Éric, s’est lancé dans les plantations, plusieurs pépinières fleurissent dans l’espace de la mission. Pour aider les veuves, au lieu de leur donner de l’argent qui sera mangé par le reste de la famille, il leur offre un espace et les encourage à cultiver. Éric a choisi d’aller vivre à Foya car pour lui, c’est vraiment un lieu abandonné et veut l’aider à se développer.

Samedi matin, messe à sept heures, c’est l’harmatan, il fait froid, dans l’église, Éric célèbre la messe, accompagné de son stagiaire Emmanuel, seul un homme âgé et un enfant forment l’assistance. Cela me fait penser au curé d’Ars quand il est arrivé dans sa région, elle aussi abandonnée à son époque. Le nom de la paroisse de Foya est St Jean Vianney !

Nous avons déjà recueilli plusieurs témoignages, entre autres celui d’Éric, très enthousiaste, plein de projets, dont certains sont bien avancés. On réalise que l’intuition de notre Fondateur, aller auprès de plus abandonnés, est toujours d’actualité.

L’après-Ebola est notre projet de reportage. Éric, nous montre comment il a réveillé la communauté traumatisée par cette tragédie en les invitant à reconstruire la mission et bâtir l’église, chacun s’y est mis, les uns apportant le sable, les autres travaillant sur les parpaings, d’autres allant chercher l’eau. Ce projet de construire l’église a mobilisé la communauté. Sur les bancs, il y des plaques avec le nom des contributeurs en reconnaissance.

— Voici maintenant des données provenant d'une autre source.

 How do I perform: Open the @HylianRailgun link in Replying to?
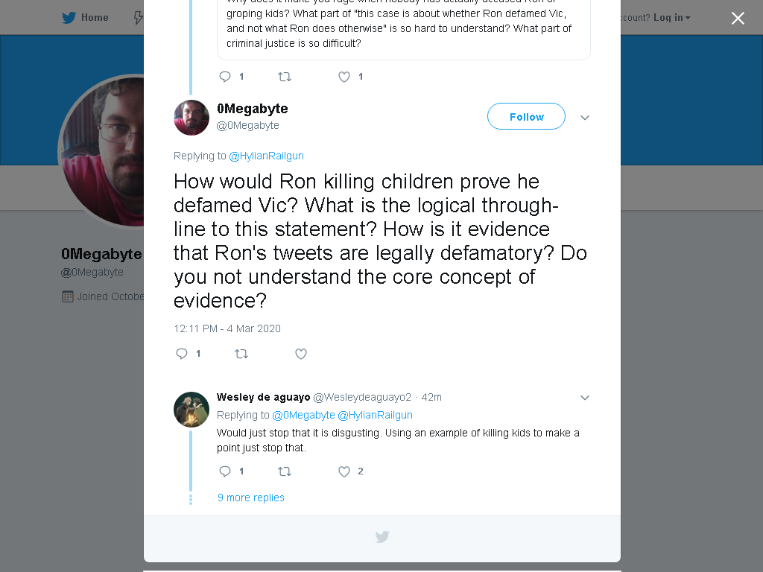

En nous rendant à l’ex-centre de traitement Ébola, nous sommes passés devant une maison qui célébrait des funérailles. Nous entrons pour nous associer à leur tristesse. On nous offre un siège, nous sommes entourés par les invités de cette cérémonie. Éric présente nos sincères condoléances et les assure de nos prières. Un des petits chefs de quartier prend la parole pour nous demander comment nous allons les aider (c’est-à-dire : combien nous allons donner pour leur libation), il avait certainement déjà bien entamé la réserve. Éric lui fait remarquer que nous passions par là et, par respect, nous nous sommes arrêtés, nous leur offrons notre prière et notre sympathie et qu’il n’est pas bon de demander à l’étranger ce qu’il doit donner. Derrière nous, les vieux approuvent la réponse d’Éric, honteux de l’attitude de ce chef.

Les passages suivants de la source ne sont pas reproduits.